I’m a bit sick of it all to be honest. I jumped into the industry on a platform of giving a real utter fuck about quality. Here I am now with a 9C coldstore (warm?!) for cask and a 4C coldstore for keg/bottle/can. I don’t do (spend) this flippantly – I do it because in my own tests it REALLY FUCKING MATTERS.

But the British? They care not. They drink the brand. The breweries, they sell to who’llever buy. Sales channel… quality…? These things mean nothing to the British Craft Brewer… they’ll sell their yeasty end-runnings to your poor demented grandmother if they can get a quid out of it.

And the publicans are actually worse than the brewers.

Kwality is all in the brand. And the best you can hope to do is build a “brand” to sell to ABInHeineMolsenThingamy.

My value is as nowt to both brewers and publicans.

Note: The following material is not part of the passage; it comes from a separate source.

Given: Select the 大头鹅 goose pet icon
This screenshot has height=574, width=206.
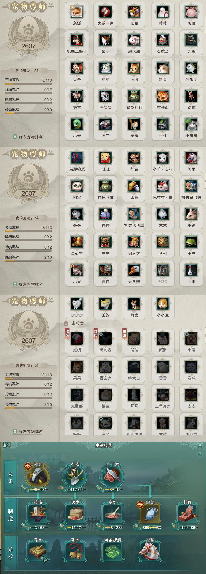Looking at the screenshot, I should 134,270.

I may as well be a bucket-chain as far as beer quality in the UK is concerned.

Sour?

I think we need a better vocabulary around the subject of sourness in beer. I hear a lot of stuff described as sour and I’m rarely quite sure what someone means. Usually it just means they’re a malty beer drinker and they don’t like a thin pale ale. (Such as Oakham Citra being described as “sharp”.)

Keep in mind that beer is always acidic… be it berlinerweisse at a pH of 3 or malty ale at a pH in the low fours… and palates vary… but some things are definitely detectable and definable.

Here’s a few forms of “sour” I come across:

Sharp – what I call the sharpness of thin pale ales, the Session IPAs of this world, I actually hear people take a sip and say “oh, that’s sour”… I’d not use the word sour personally, but I do use the term “sharp”. See also: being contacted by a bar and asked why a beer is so sour… worrying about infection… then hearing it is a 3% session pale and thinking: ah-hah… Some I know think of this as a lack of “balance”, especially in new-style Brit-IPAs that lack the meatier crystal malt character of some of their US counterparts.

Lactic – this is a properly biting lemon-juice sour which can be often found in mouth-puckeringly dry berlinerweisse, but also sometimes in bigger sweeter beers which take the edge off it. It is a “clean” sourness, not one that usually comes with a “sour” aroma, it can be described as enamel-stripping at times, but shouldn’t be too challenging to the white wine or cider drinker. Ice cold it is amongst my favourite type of summer refresher, especially at typical sub-4% strengths.

Acetic – always bad in my opinion, but accepted by some in some styles. Basically this is vinegar, sometimes complete with malt-vinegar pong. Usually a sign of badly kept cask ales. Sometimes mildly deliberate – notably in the (in)famous Duchess de Brogdoggognogwhateveritisyer...

Brett – I still don’t quite understand this one. I see bretted beers decribed as a “sour style” and I’ve had folk say they won’t have bretted beers because they “don’t like sours”. I’m still a bit confused by this. I’ve had some sour-ish bretted beers but I don’t think of brett as a giver of sourness. Usually it is more umami and woody spiciness… but hey ho, it is worth mentioning. The sense of “sourness” could come from them often being dry (little sweetness) and not hugely hopped (little bitterness). Perhaps this subject needs a bit of deeper exploration beyond Orval ;)

Ropey – this is sort of my own one. Is is that specific sourness you only seem to get in old fined cask ale. I suspect it is the finings going “off”… it’s a sort of tang, I call it a “twang”, a discord in the beer flavour. It is distinct from any of the above… think old pongy cheap port perhaps, not acetic but soured. Needs more analysis… unpleasantly.

There are probably others but these are what I some across most often in talking to folk who buy beer at various levels and drinking beer myself. Are their tannic sours, citric? Not sure. But the point is we need more precision as currently the word “sour” is doing me ‘ed in.